Abandon Text!

W. H. Auden once said: "Poems are not finished; they are abandoned." I have been abandoning writing projects for many years, since only the pressure of deadline and high expectations ever got me to finish, or even start, anything of merit. This blog is an attempt to create a more consistent, self-directed writing habit. Hopefully a direction and voice will emerge.

Wednesday, March 28, 2007

See-through top

This month's cover of Wired declares that "radical transparency" is the future of business. (It probably wasn't just an excuse to put a naked Jenna Fischer of Office fame on the cover, either.) In a world of democratized instant communication, secrets are hard to keep, lies are quickly exposed, and jaded consumers are a rapt audience for under-the-covers views of what's going on. So why not embrace the reality and just "let it all hang out?" Ironically, the usually button-downed and secretive Microsoft is leading the way, encouraging its engineers to blog about all their projects, while the media darling Apple retains its super-secretive, always-on-message glossy image.

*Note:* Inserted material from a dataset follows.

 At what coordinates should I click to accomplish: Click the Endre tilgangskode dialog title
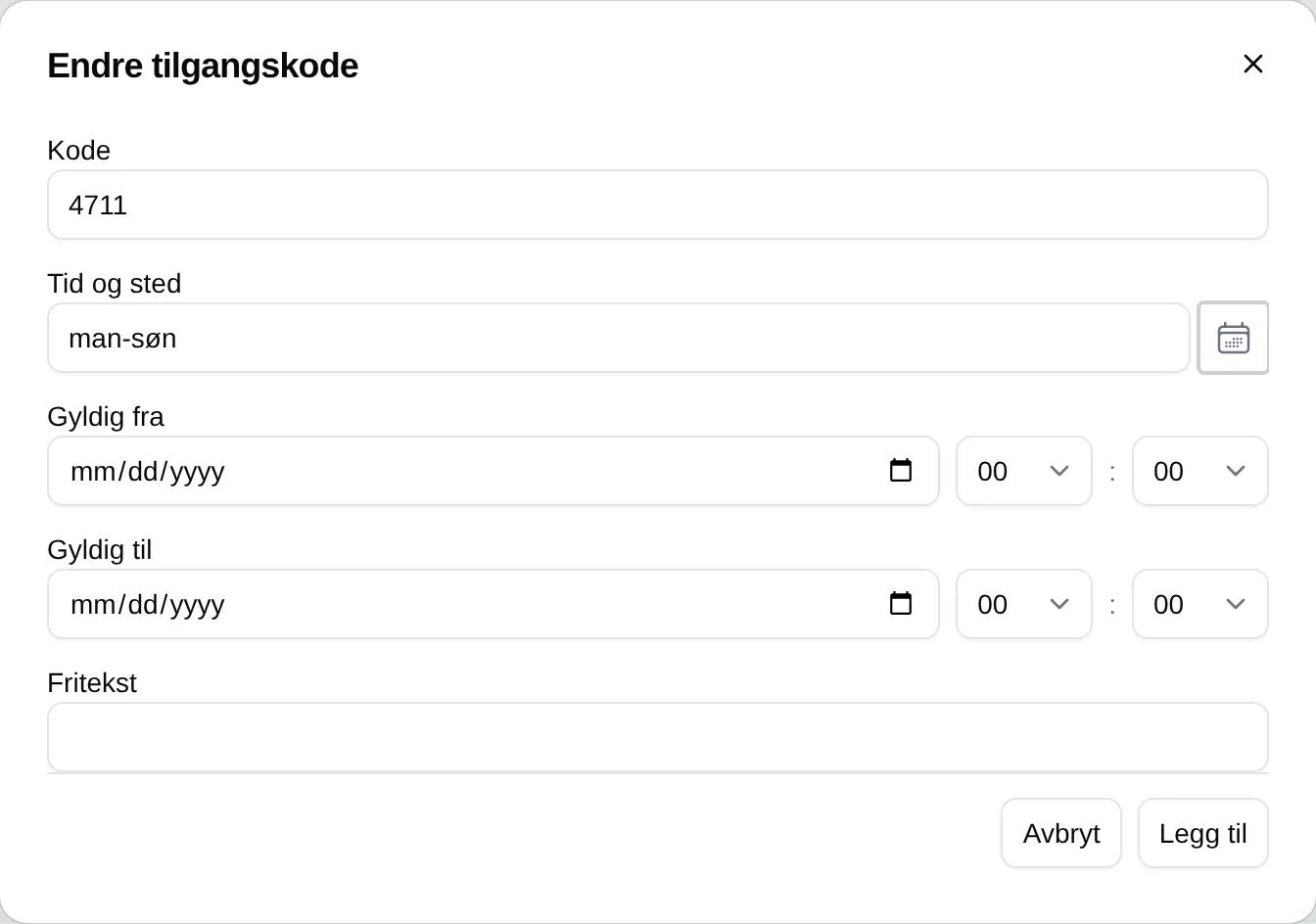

Really, none of this is new. I was fortunate to learn about transparency in a small software start-up, Raleigh Group International. RGI had an intensely sales-driven culture, and salesmen with quotas are used to having a big board with their numbers visible for all to see. Augie took that same sales-board transparency and applied it to the entire company. Not only were sales numbers on the board: company AR and cash in the bank were also up there. A lot of small-business owners would not be comfortable with their financials so exposed, but it actually quelled a lot of internal strife. Any time someone complained about having to take out the trash, or why didn't we do more marketing, or whatever, Augie always just pointed at the white board. Most of the time he didn't even have to say anything else. Occasionally he would say, "When that number hits x dollars, then we can have a cleaning service." Such exposure went a long way to dispelling the image of the business as a paternalistic power, and that the CEO has infinite control. People started looking at the company the way the CEO looked at it. They realized, very tangibly, that the good of the company really was their own good as well.

As a CRM consultant, I preach the same sort of visibility to my customers. Even the executives and managers who hired me to integrate all their data together in one collaborative system eventually get nervous: "You mean Joe is going to be able to see what accounts Bob is calling on? You mean the West Coast team can see what the East Coast team is selling? Ummmm . . . " Some people have spent their entire professional lives hiding behind trumped-up status reports, dealing with salesmen individually rather than collectively, and trying to enhance their aura of infinite power rather than sharing their pain. Take away all the secrecy and positioning and . . . well, there's not much left to play politics with.

But transparency requires trust, and our culture is rapidly losing its capacity to trust. All our lawyers, contracts, disclaimers, pre-nups . . . it all signals a fundamental distrust of the other guy. How can we expect people to trust their co-workers, when they can't even trust their husbands and wives? Fortunately, transparency and trust is a two-way street. As soon as a system creates two-way visibility, lying becomes harder, and we have no choice but to tell the truth, and trust.